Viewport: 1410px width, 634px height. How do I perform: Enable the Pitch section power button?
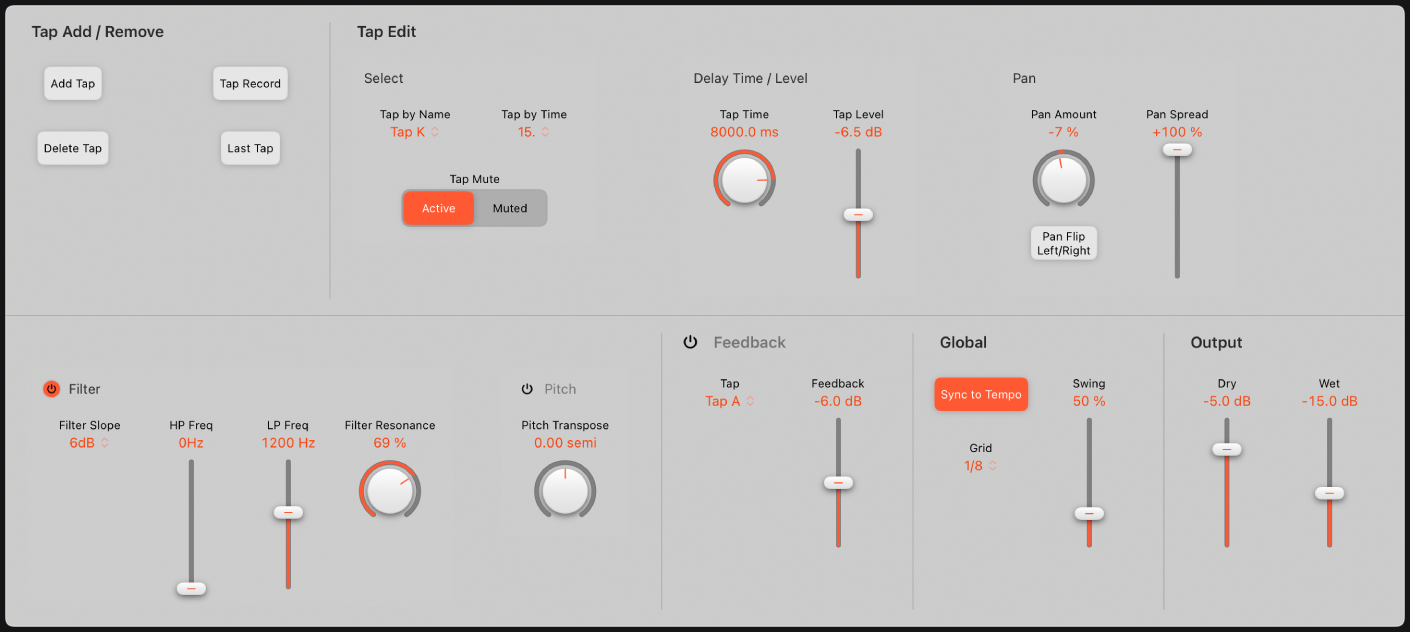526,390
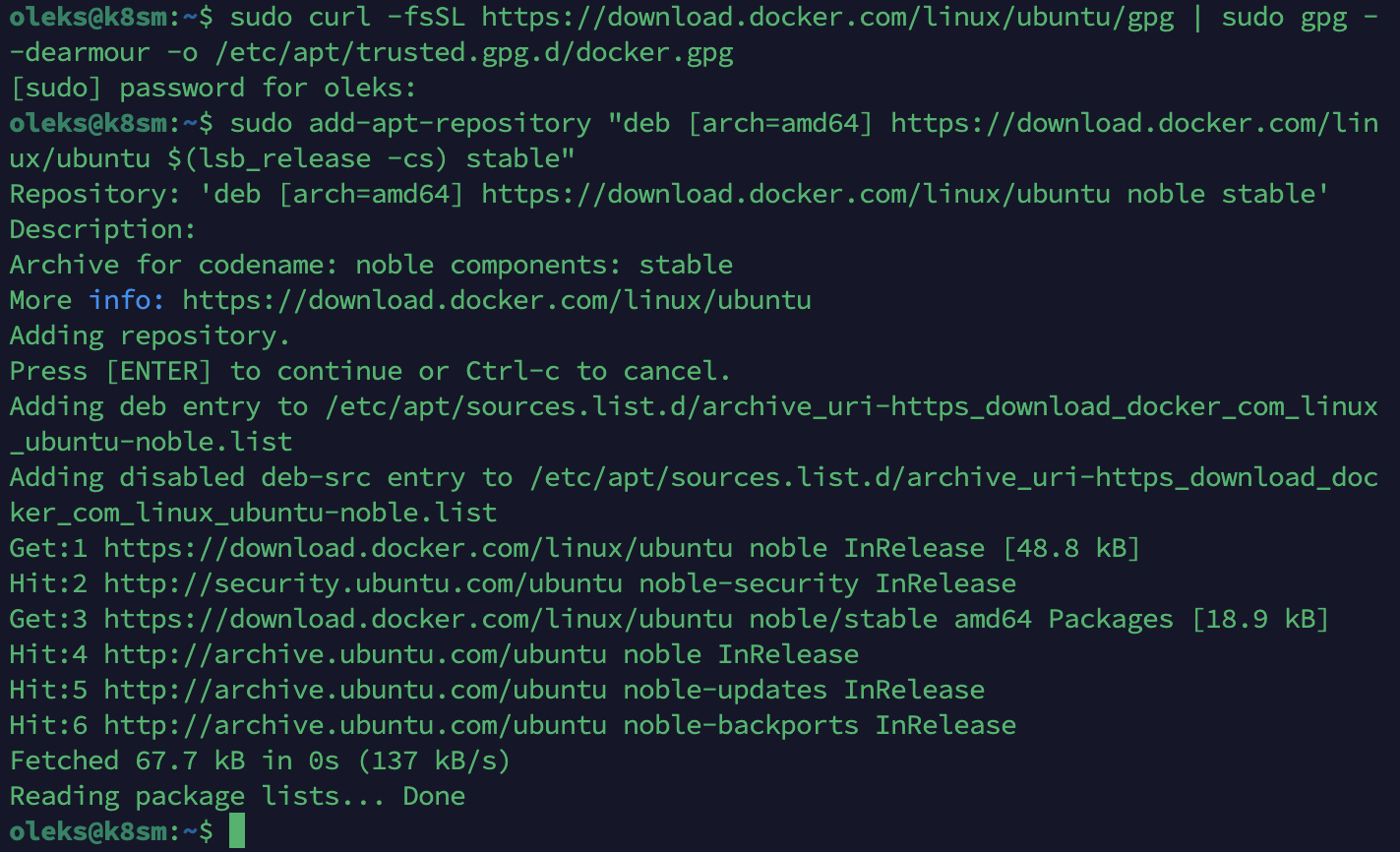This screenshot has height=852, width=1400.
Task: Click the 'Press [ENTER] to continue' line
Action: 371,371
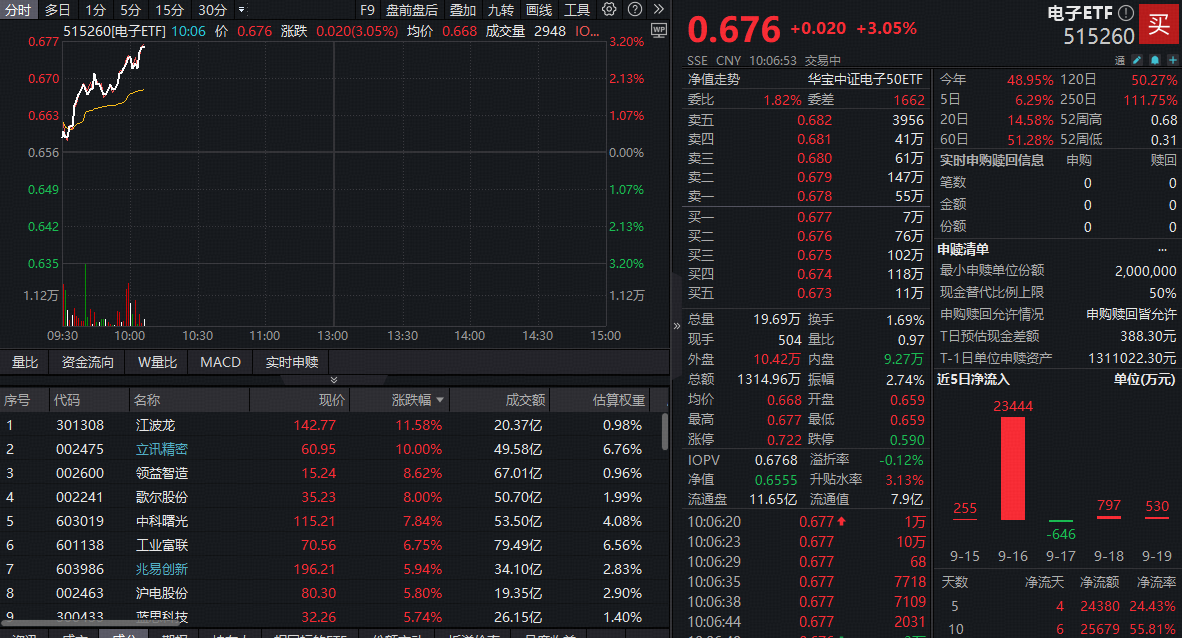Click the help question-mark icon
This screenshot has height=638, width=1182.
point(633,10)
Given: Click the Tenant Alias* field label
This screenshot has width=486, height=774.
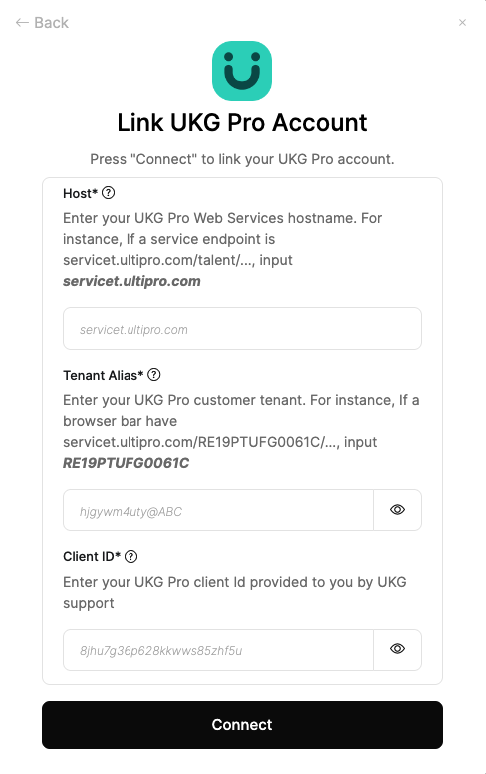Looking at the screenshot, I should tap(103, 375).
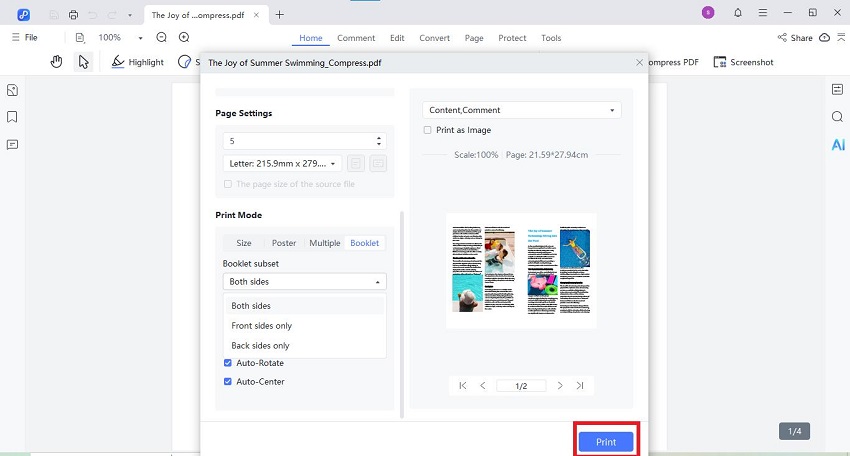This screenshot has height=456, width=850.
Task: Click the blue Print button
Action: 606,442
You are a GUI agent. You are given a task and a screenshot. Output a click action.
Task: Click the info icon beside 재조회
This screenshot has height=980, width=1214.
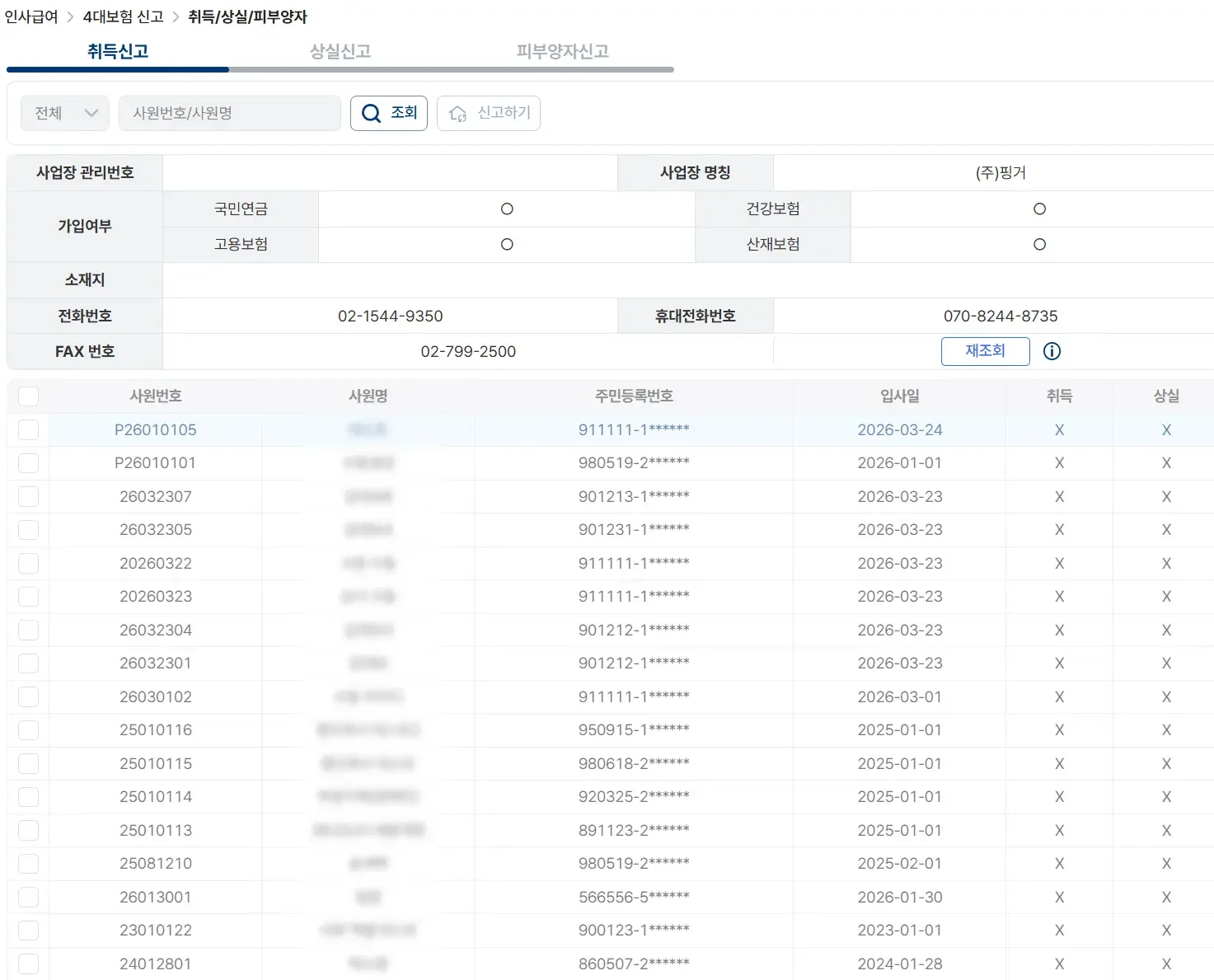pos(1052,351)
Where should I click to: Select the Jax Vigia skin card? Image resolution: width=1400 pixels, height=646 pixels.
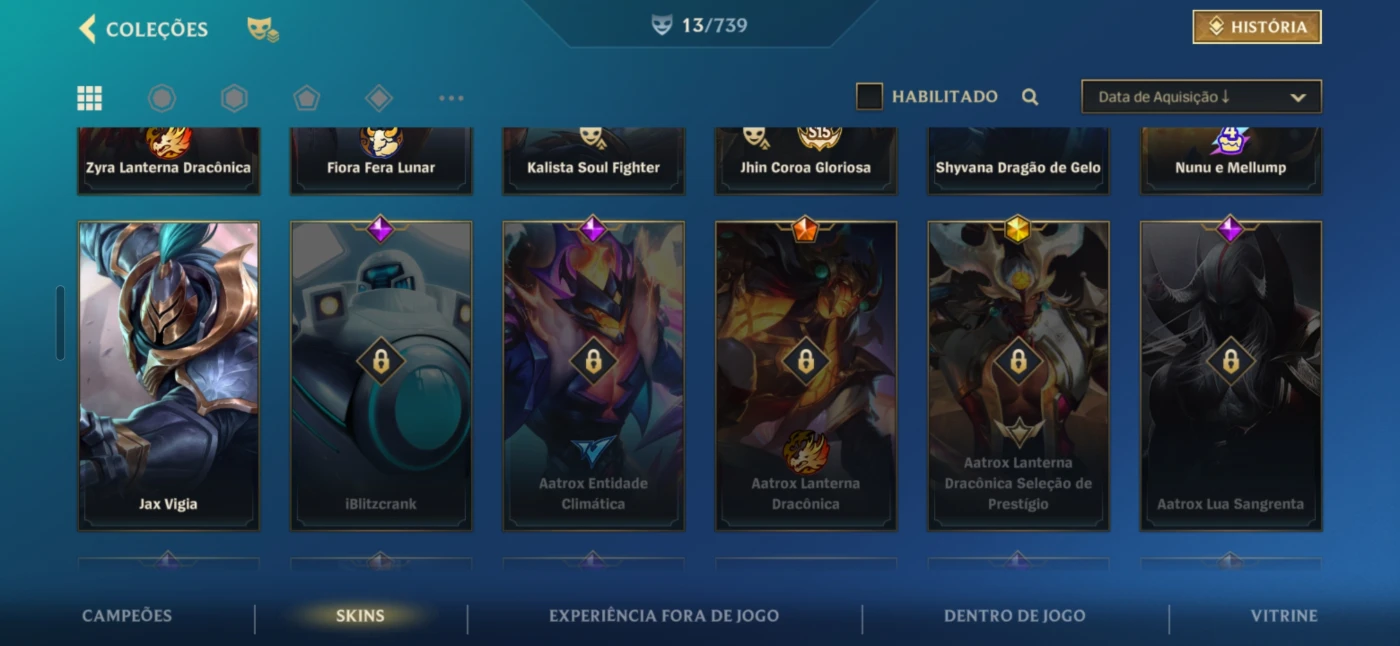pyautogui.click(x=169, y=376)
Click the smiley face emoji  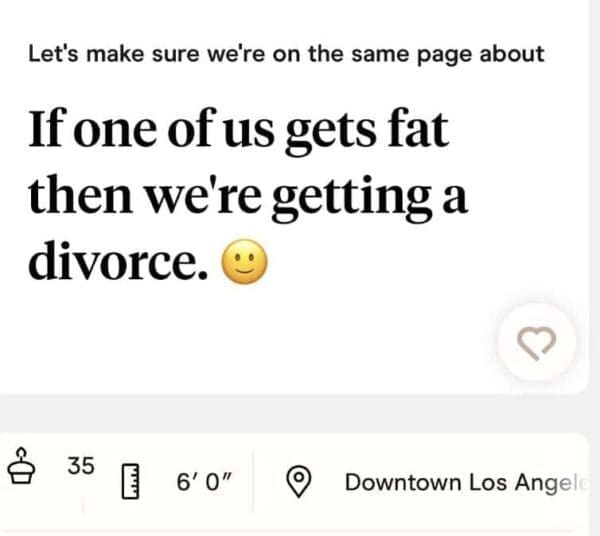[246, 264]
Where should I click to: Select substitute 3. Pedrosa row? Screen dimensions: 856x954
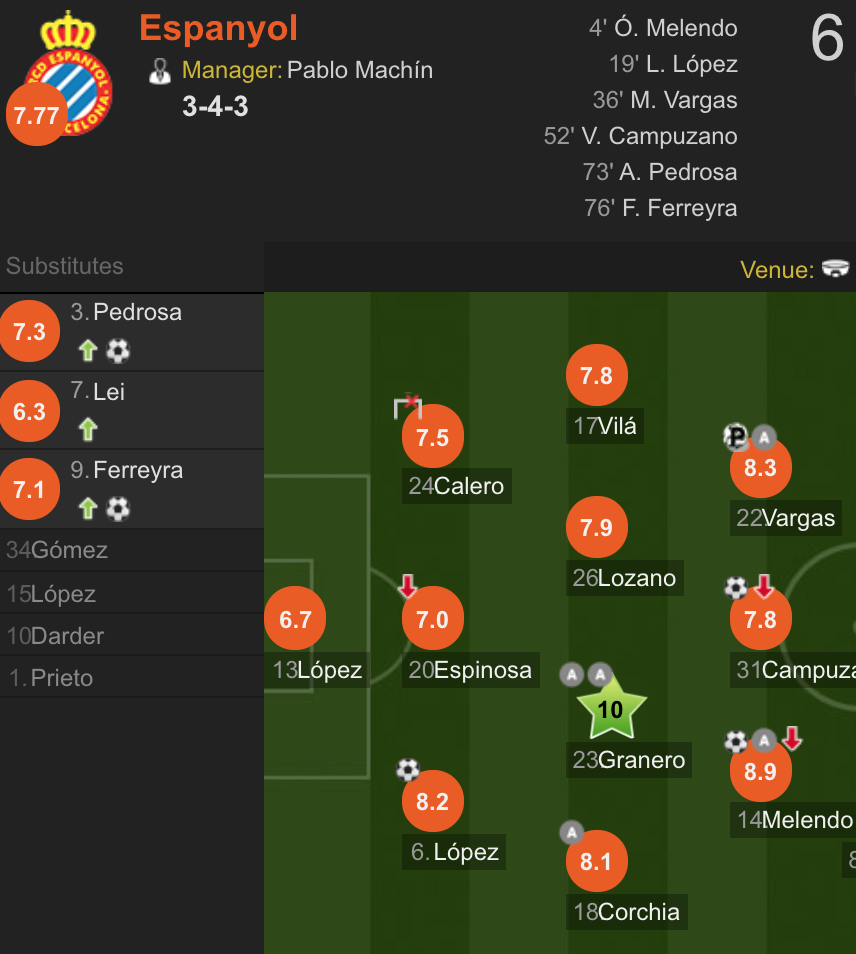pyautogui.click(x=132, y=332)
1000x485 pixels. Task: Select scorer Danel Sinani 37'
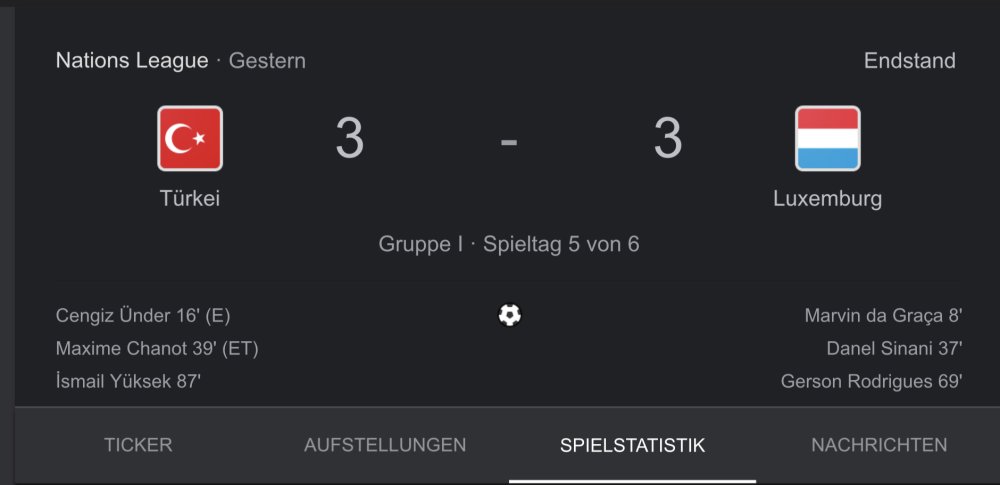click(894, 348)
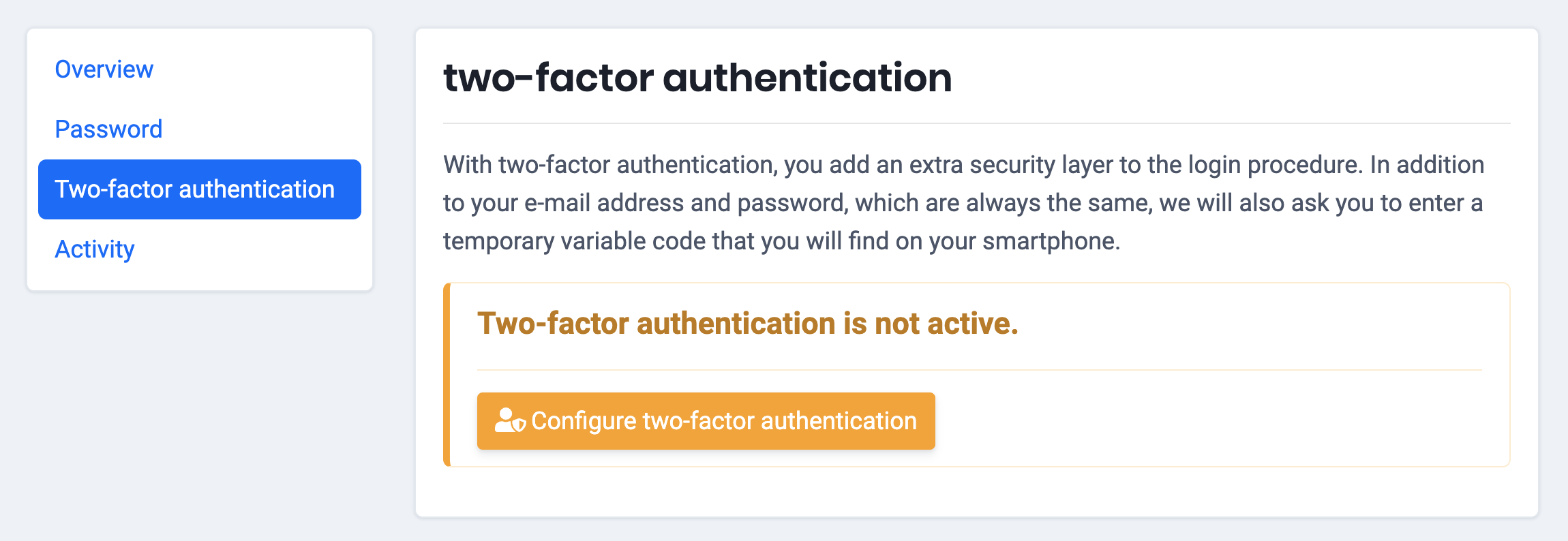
....................
▶ _Activity_
Write each line exactly as it appears, from the line that holds "Where should I click to: Select substitute" through the closing line of the data above, and leave every picture out.

▶ _Exercise answer_
Where should I click to: Select substitute 3. Pedrosa row? Screen dimensions: 856x954
pyautogui.click(x=132, y=332)
1000x485 pixels. Task: Select scorer Danel Sinani 37'
click(894, 348)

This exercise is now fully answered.